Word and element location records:
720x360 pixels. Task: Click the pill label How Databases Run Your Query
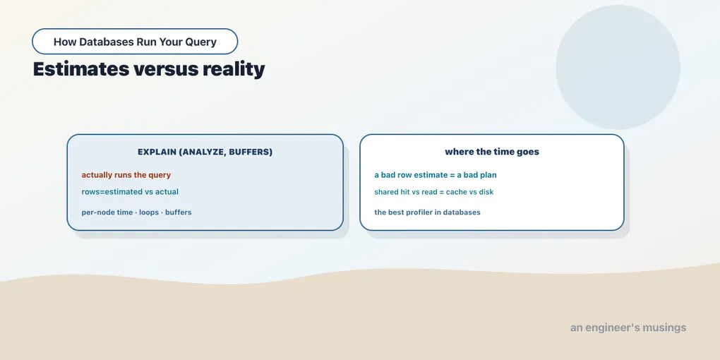pyautogui.click(x=135, y=42)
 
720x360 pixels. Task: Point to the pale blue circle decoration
pyautogui.click(x=618, y=67)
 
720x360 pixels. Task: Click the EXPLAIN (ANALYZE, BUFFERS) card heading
pyautogui.click(x=205, y=152)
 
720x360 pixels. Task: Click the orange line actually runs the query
pyautogui.click(x=126, y=175)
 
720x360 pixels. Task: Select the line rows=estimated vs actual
pyautogui.click(x=130, y=191)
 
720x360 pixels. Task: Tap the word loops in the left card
pyautogui.click(x=150, y=212)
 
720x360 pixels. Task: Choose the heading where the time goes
pyautogui.click(x=492, y=152)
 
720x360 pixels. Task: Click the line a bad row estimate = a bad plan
pyautogui.click(x=436, y=175)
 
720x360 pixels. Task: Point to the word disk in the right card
pyautogui.click(x=486, y=192)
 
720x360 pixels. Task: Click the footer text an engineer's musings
pyautogui.click(x=628, y=328)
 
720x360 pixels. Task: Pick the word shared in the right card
pyautogui.click(x=386, y=192)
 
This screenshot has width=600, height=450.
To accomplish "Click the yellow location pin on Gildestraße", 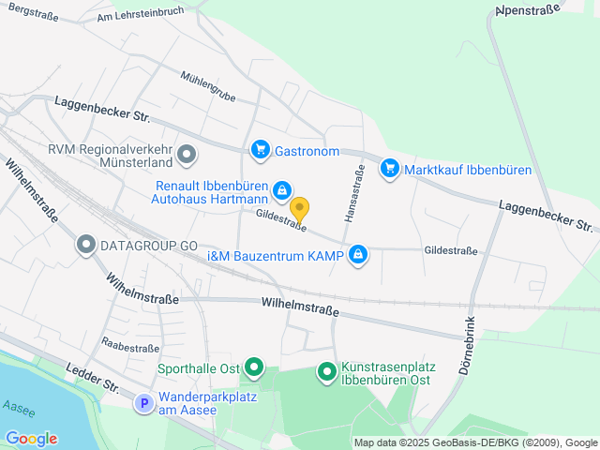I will pyautogui.click(x=299, y=209).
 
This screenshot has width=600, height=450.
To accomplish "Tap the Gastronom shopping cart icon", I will pyautogui.click(x=260, y=150).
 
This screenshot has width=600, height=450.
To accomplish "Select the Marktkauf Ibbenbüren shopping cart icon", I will pyautogui.click(x=389, y=169).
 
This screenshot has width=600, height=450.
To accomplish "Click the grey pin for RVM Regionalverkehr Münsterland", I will pyautogui.click(x=188, y=153).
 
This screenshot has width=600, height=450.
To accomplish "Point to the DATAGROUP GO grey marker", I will pyautogui.click(x=86, y=246).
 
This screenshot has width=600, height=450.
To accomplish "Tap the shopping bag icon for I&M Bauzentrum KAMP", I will pyautogui.click(x=358, y=254).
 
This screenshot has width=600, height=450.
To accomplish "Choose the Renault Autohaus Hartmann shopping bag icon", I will pyautogui.click(x=281, y=192).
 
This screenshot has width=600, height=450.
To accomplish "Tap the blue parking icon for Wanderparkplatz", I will pyautogui.click(x=143, y=404).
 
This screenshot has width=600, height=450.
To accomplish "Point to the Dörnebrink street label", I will pyautogui.click(x=470, y=343).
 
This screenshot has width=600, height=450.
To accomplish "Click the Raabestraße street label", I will pyautogui.click(x=129, y=348).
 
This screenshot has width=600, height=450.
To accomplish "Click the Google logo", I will pyautogui.click(x=31, y=439).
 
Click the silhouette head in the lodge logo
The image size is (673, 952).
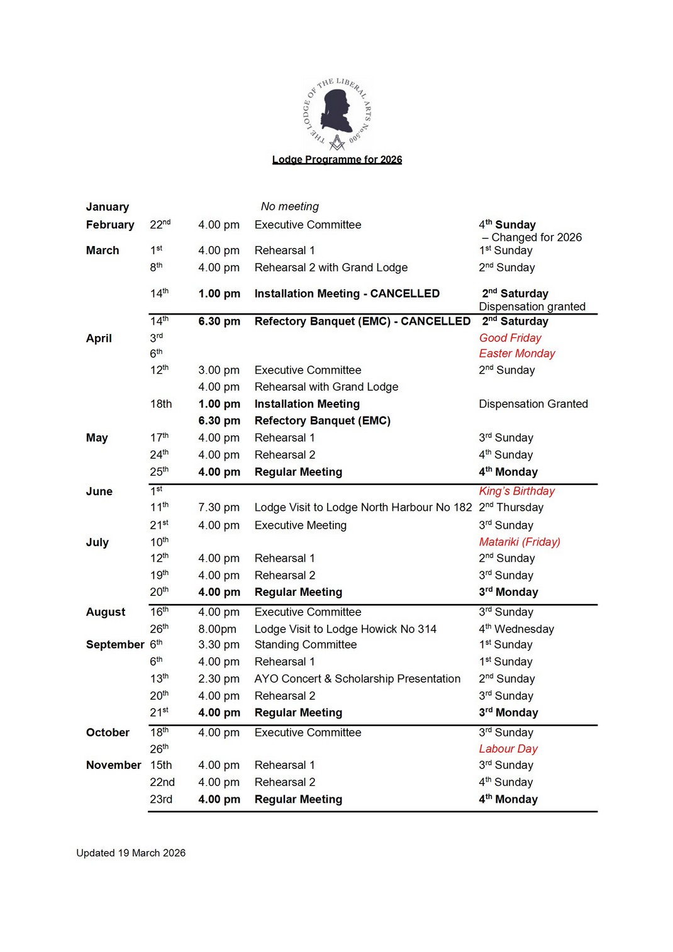click(336, 108)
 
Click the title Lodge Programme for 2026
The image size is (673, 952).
click(336, 160)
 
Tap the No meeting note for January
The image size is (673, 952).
click(289, 206)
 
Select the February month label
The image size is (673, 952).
click(110, 225)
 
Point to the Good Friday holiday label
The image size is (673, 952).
click(509, 338)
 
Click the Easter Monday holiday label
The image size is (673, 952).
click(516, 354)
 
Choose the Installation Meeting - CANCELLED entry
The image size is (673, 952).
click(347, 293)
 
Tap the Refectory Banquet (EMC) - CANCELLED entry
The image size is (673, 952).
click(362, 322)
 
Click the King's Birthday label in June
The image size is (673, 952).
click(516, 491)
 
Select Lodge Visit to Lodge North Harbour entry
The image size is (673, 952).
click(362, 507)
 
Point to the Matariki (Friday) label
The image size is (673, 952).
click(519, 542)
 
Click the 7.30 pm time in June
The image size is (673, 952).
click(218, 507)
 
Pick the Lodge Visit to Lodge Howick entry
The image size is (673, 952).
click(345, 629)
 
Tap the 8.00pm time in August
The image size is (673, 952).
click(217, 629)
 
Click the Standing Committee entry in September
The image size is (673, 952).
click(305, 644)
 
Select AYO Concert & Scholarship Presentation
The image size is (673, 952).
click(357, 678)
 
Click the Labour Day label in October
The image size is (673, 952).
click(508, 749)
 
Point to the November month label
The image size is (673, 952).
click(113, 765)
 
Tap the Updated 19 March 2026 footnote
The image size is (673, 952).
click(131, 853)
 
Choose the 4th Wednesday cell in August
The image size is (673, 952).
click(516, 629)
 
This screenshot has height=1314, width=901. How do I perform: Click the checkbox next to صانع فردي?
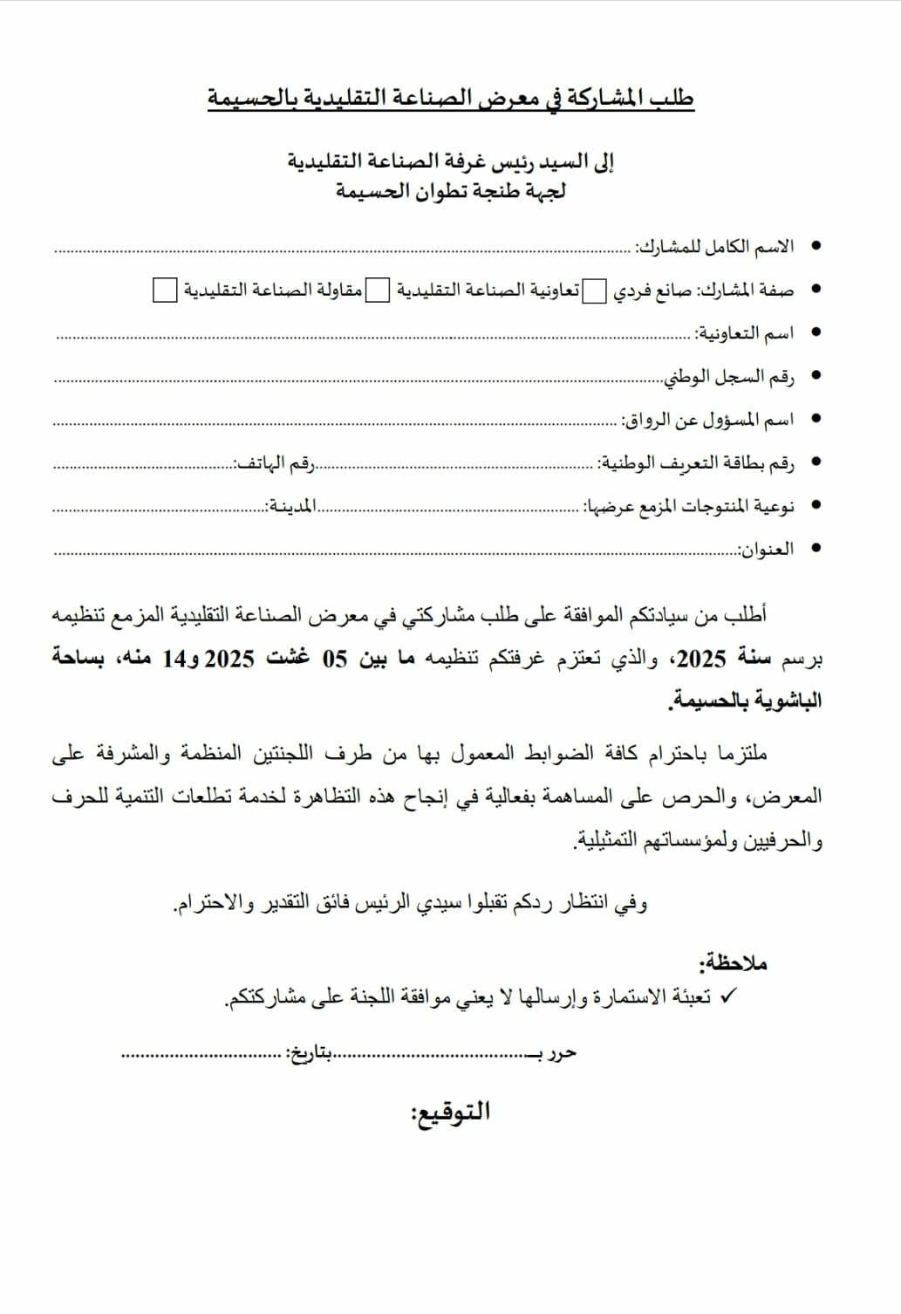(594, 291)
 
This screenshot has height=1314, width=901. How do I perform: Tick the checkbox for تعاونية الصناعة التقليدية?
(377, 291)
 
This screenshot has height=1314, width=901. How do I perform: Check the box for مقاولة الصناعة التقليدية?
(165, 291)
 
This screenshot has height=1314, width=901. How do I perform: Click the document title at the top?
(450, 98)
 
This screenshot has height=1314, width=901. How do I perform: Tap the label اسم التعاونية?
(744, 333)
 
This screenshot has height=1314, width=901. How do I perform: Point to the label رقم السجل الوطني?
(729, 377)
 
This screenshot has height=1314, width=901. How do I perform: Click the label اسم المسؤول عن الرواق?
(707, 420)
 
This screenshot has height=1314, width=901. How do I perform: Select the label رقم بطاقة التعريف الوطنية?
(696, 462)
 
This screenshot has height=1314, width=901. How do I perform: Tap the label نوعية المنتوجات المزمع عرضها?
(689, 506)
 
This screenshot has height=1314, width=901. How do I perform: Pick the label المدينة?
(291, 506)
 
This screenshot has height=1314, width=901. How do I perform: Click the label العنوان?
(767, 549)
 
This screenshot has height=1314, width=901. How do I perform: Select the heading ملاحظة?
(733, 963)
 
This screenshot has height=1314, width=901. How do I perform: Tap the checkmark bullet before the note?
(730, 995)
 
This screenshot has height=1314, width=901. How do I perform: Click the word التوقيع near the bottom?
(450, 1112)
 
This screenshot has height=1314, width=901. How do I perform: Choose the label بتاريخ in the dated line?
(311, 1053)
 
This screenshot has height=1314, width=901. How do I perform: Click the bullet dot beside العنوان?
(816, 549)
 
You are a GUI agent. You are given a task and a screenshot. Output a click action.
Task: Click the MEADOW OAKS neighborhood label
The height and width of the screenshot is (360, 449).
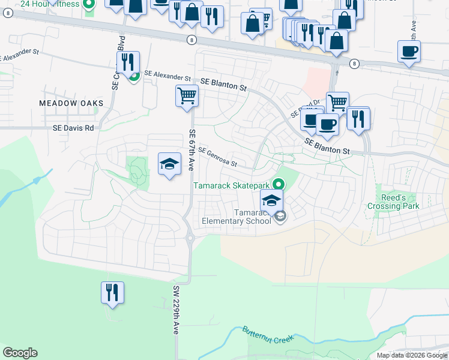pyautogui.click(x=71, y=103)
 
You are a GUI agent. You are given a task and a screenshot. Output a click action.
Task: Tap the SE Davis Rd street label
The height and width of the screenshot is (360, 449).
pyautogui.click(x=74, y=128)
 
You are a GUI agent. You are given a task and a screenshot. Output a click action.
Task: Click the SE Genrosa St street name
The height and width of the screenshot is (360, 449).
pyautogui.click(x=217, y=157)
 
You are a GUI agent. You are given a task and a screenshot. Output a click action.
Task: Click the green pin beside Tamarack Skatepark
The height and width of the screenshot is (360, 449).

_PROBLEM TO SOLVE:_ Switch "card" to "panel" in the records between the lines holding "720x360 pixels. Task: Tap" and "pyautogui.click(x=386, y=192)", inclusive, and give those lines again with nothing else changed.

_CORRECT RESPONSE:_
720x360 pixels. Task: Tap the word loops in the left panel
pyautogui.click(x=150, y=212)
 
720x360 pixels. Task: Choose the heading where the time goes
pyautogui.click(x=492, y=152)
 
720x360 pixels. Task: Click the line a bad row estimate = a bad plan
pyautogui.click(x=436, y=175)
 
720x360 pixels. Task: Point to the word disk in the right panel
pyautogui.click(x=486, y=192)
 
720x360 pixels. Task: Click the footer text an engineer's musings
pyautogui.click(x=628, y=328)
 
720x360 pixels. Task: Pick the word shared in the right panel
pyautogui.click(x=386, y=192)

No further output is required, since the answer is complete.